OS saxofonistas Moreira Chonguiça (Moçambique) e Manu Dibango (Camarões) lançam o seu primeiro álbum discográfico conjunto, intitulado “M&M”, que começou a ser concebido há cinco anos.

Com dez músicas, o disco será lançado a 31 de Março, durante a 18.ª edição do Festival Internacional de Jazz da Cidade do Cabo (Cape Town International Jazz Festival), na vizinha África do Sul.

A elaboração da lista das músicas começou a ser feita em Fevereiro de 2015 e em Março do mesmo ano Moreira Chonguiça deslocou-se à França para ensaios com a banda de Manu Dibango.
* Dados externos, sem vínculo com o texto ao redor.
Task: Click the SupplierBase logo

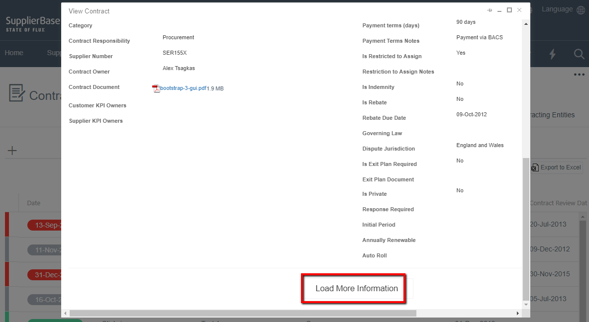Action: point(30,20)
Este agrupamento é composto pelos camaroneses Jacques Conti Bilong, bateria, Guy Nwongang, percussão, Justin Bowen, piano e teclado, Guy Nsangué Akwa, viola baixo, e Valérie Belinga, coros.

Também fazem parte o francês Patrick Marie-Magdelaine, guitarra, Isabel Gonzalez, coros, e ainda Paco Séry, sanza, conhecido localmente por Mbira.
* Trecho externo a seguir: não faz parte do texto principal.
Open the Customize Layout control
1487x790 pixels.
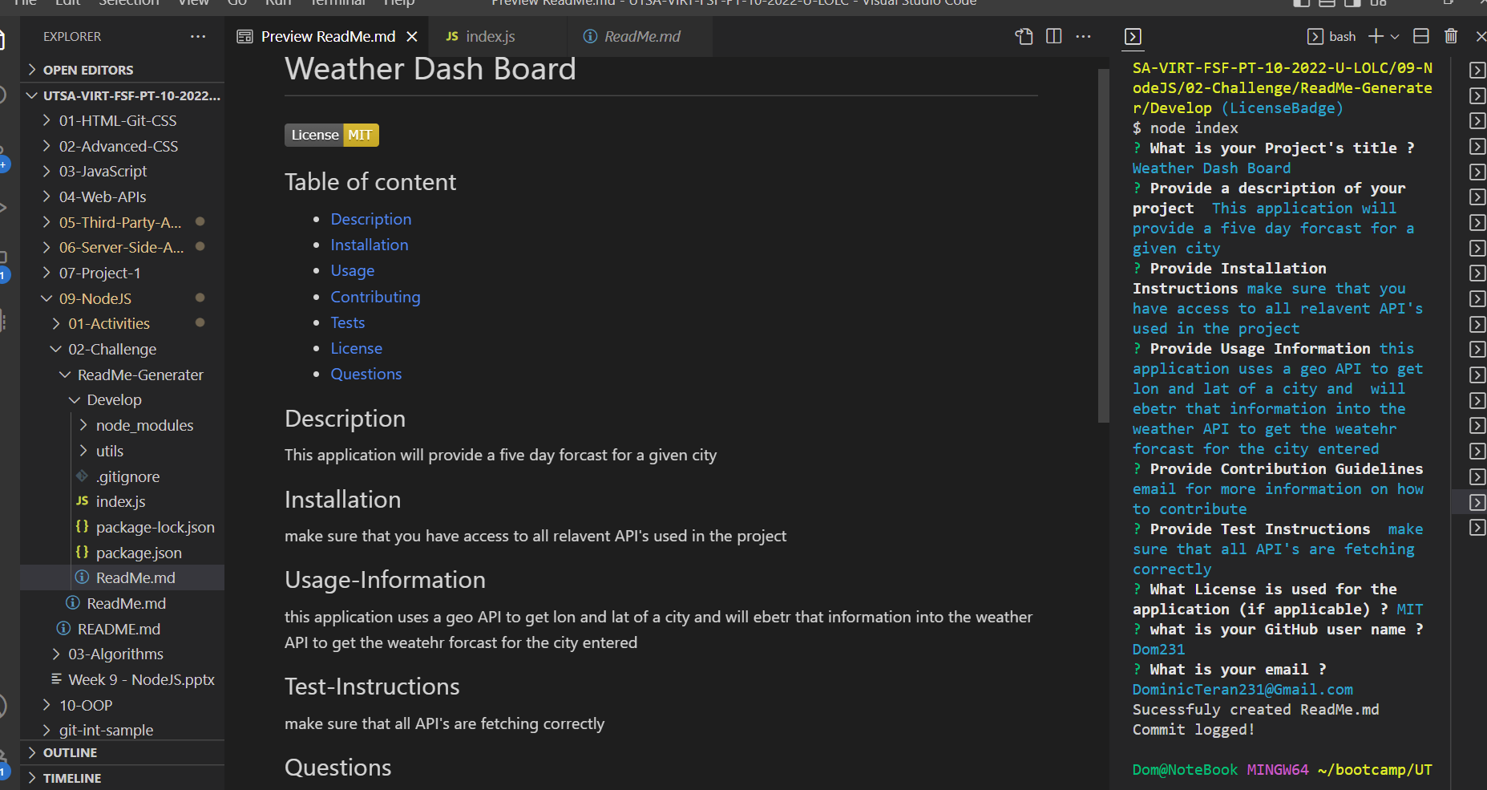[x=1378, y=4]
“Sinto-me bastante honrado pela oportunidade e condições criadas por ‘Papa Manu’ para eu expressar, experimentar, por vezes de forma bastante abrupta, ritmos e grooves que nunca tinha escutado. Acordes e melodias que nunca pensei que gravaria; refeições, conversas e piadas que partilhámos enquanto construíamos esta tempestade histórica”, afirma Moreira Chonguiça, em comunicado enviado ontem ao “Notícias”.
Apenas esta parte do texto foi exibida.